Ryan Kirby Art

The November Cover of Outdoor Life

Hunting, Original Oil Paintings, Wildlife Art PrintsRyan Kirby1 Comment

It started as a sketch on an airplane.

I'm not really one for conversation in the awkward, tight quarters of an airplane. It's weird trying to share elbow space as well as conversation. Equally unattractive is the idea of staring blankly at the seat back in front of me or posting wing-tip cloud pictures on Instagram. I could…I should…be doing something productive. To combat this, I carry two things aboard: a book and a sketch pad. On this flight, I chose to engross myself in the latter. 

I was flying to Vegas for SHOT Show, the annual dog and pony show where every brand in the outdoor industry comes fully loaded with their best new products and pitches. It's miles of red trade show carpet, weaving a grid of guns, ammo and gear. It's awesome. I'm fortunate enough to work with some of the best brands and publications in the industry, so in my four years of self-employment, I've yet to miss one. It's a great chance to learn our industry and connect with friends and clients. 

One such man is Andrew McKean, Editor in Chief of Outdoor Life. I worked with him on last year's October cover and have come to like and respect him tremendously. We had run into each other two weeks earlier at the ATA show and made plans to meet up again at SHOT to talk about a possible 2015 cover. In those two weeks, I'd obsessed over the idea. 

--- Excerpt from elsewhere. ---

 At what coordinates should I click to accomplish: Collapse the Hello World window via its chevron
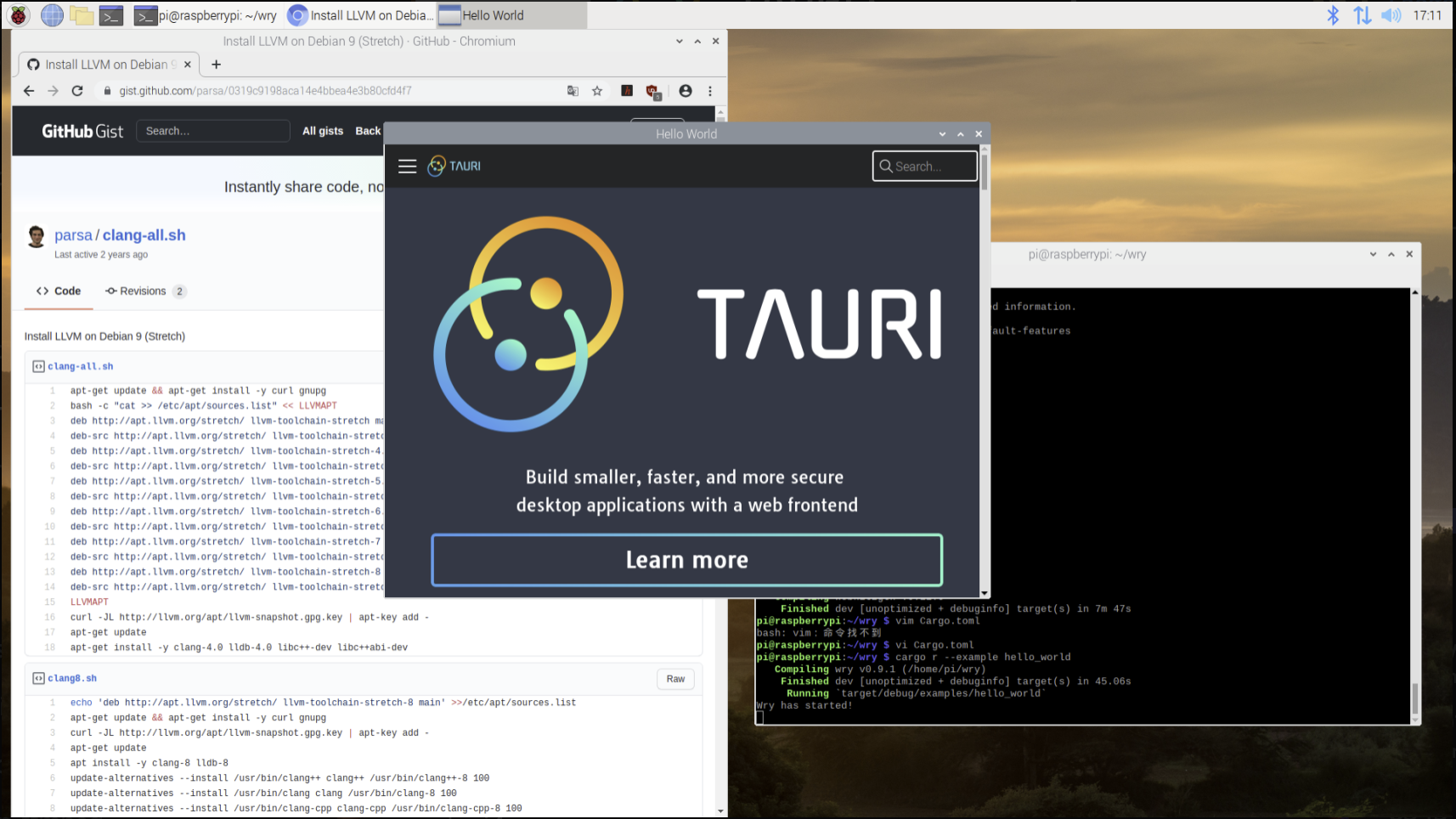click(x=941, y=133)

I'm a pretty intense dude when it comes to creative ideas and work. And when I get an idea in my head, I've got to bring it to fruition. So here I sat, mid-air between the Bible Belt and Sin City, sketching rough compositions of whitetails and working out a composition for a magazine cover. I sketched this testosterone-filled buck chasing a doe headlong towards the viewer, almost jumping off the page, and I knew we were onto something. Two days later, McKean and I met for coffee, and after swapping recent hunting stories (his much cooler than mine), I shared some sketches with him. We both agreed this could make a strong cover, ironed out some plans for the project, and in July we reconnected, this time with the talented creative team at Outdoor Life. 

Working with the OL creative team of photography directors and designers always demands that contributors like myself bring our A game. They're good. Really good. They know what make a good magazine, and my job is to deliver an image that not only works well with their type and color scheme, but also makes a great painting in general. It's a give and take process, and after several rounds of photoshop mockups and swapping reference photos, we finally settled on a composition and I put brush to canvas. 

After long days in the studio, long nights studying reference material, and much more obsessing, the finished product now graces the November cover of Outdoor Life. It's an honor and privilege to be a part of such a project, and as we make plans for next year's cover, I can't wait to see what this hunting season brings. I know I'll find myself sitting 20 feet up a tree in November, bow in hand, waiting and watching to be inspired for next year's piece of art.

When you open your mailbox and see the November issue, I hope the cover brings the same excitement, adrenaline and anticipation to your soul that it did to those of us who created it. Because that's why we do this special project - it's for you, the readers of Outdoor Life, and the torch bearers of The Wild Life.